# [Directive]
Please swap every "Task" in the entries below for "Goal" and give the lines back with nothing else changed, leaving out the pictures.
## begin Raw records
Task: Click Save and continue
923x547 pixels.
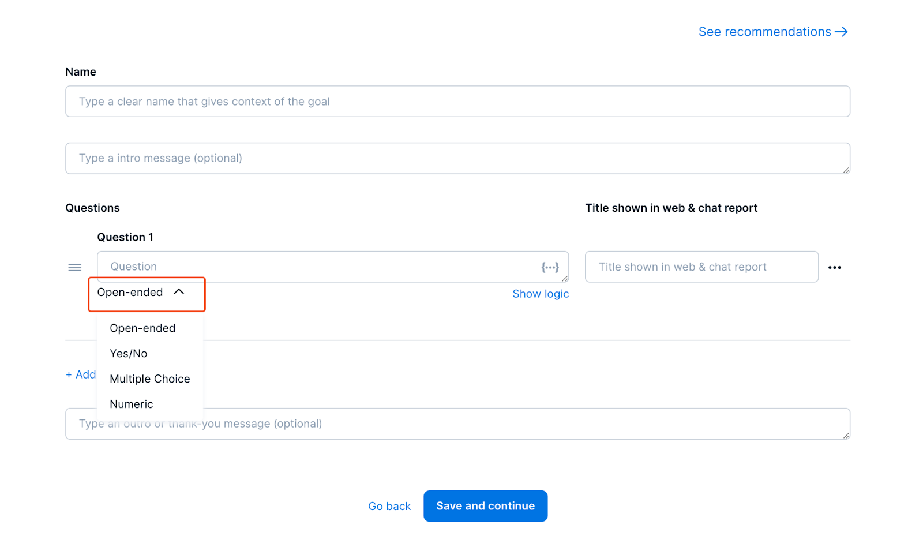Action: [x=485, y=505]
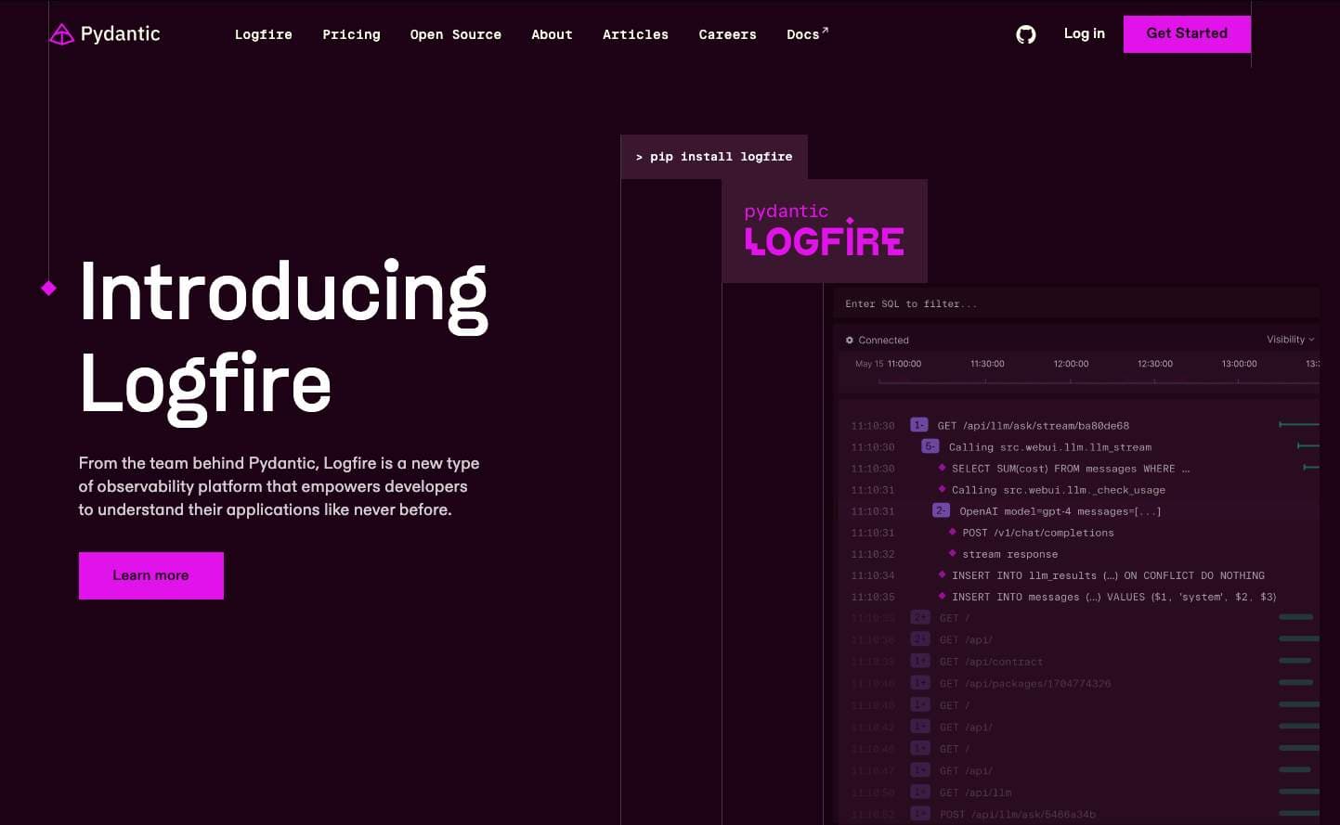Click the 12:00:00 mark on timeline
Image resolution: width=1340 pixels, height=825 pixels.
click(1071, 365)
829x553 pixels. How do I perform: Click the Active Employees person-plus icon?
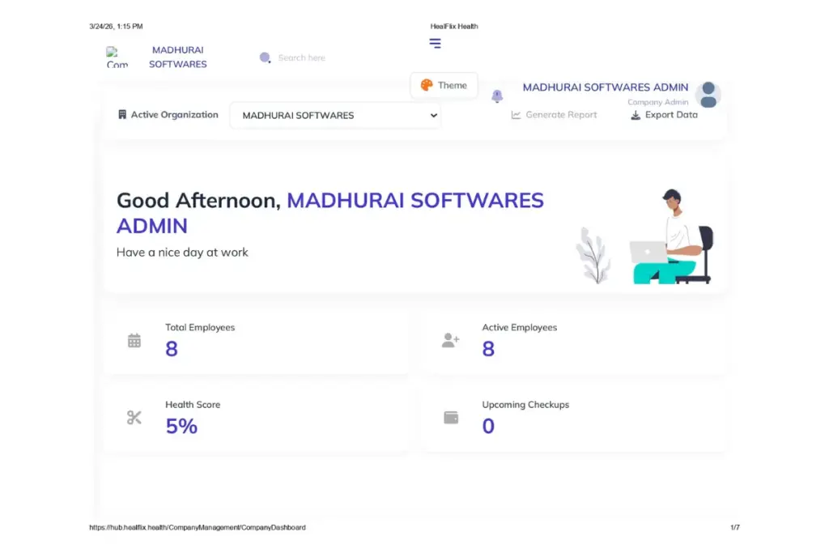(450, 341)
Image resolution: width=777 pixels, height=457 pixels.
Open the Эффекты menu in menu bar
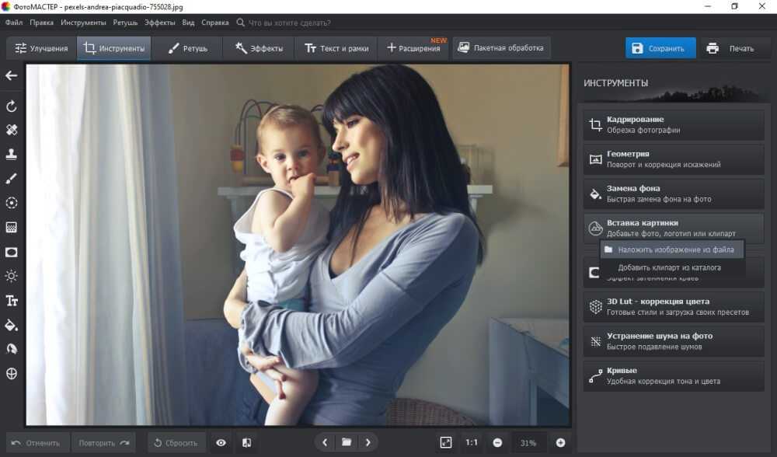pyautogui.click(x=160, y=23)
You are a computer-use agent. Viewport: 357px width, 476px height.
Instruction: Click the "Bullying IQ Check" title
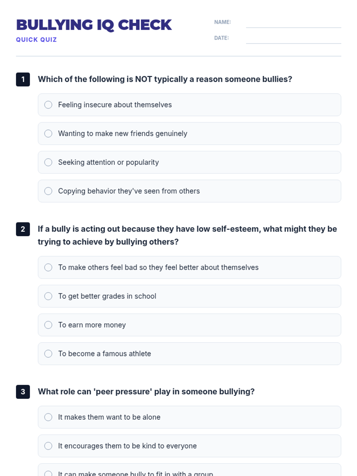[94, 25]
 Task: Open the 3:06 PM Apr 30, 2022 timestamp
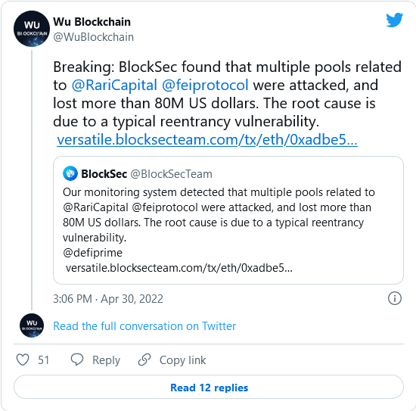pos(108,299)
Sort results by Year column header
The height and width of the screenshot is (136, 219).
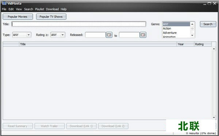pyautogui.click(x=185, y=44)
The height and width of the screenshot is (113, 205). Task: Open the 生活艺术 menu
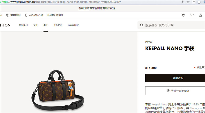(x=58, y=25)
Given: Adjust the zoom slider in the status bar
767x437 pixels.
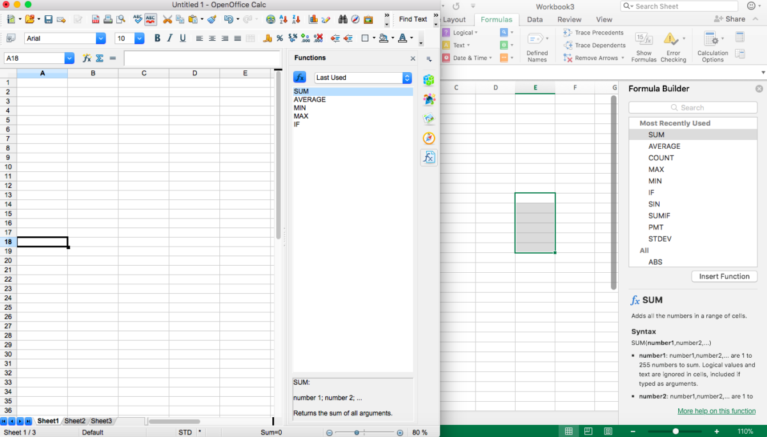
## end Raw records
# [Correct output]
Goal: Click Save and continue
923x547 pixels.
Action: [x=485, y=505]
Click the 12:00:00 mark on timeline
Image resolution: width=1340 pixels, height=825 pixels.
click(1071, 365)
829x553 pixels. How do I perform: Click the Active Employees person-plus icon?
(450, 341)
Image resolution: width=777 pixels, height=457 pixels.
Open the Эффекты menu in menu bar
pyautogui.click(x=160, y=23)
You are a computer-use agent. Viewport: 357px width, 476px height.
Instruction: Click the "Bullying IQ Check" title
[94, 25]
 Goal: Open the 3:06 PM Apr 30, 2022 timestamp
pos(108,299)
Sort results by Year column header
The height and width of the screenshot is (136, 219).
pyautogui.click(x=185, y=44)
The height and width of the screenshot is (113, 205). Goal: Open the 生活艺术 menu
(x=58, y=25)
Given: Adjust the zoom slider in the status bar
767x437 pixels.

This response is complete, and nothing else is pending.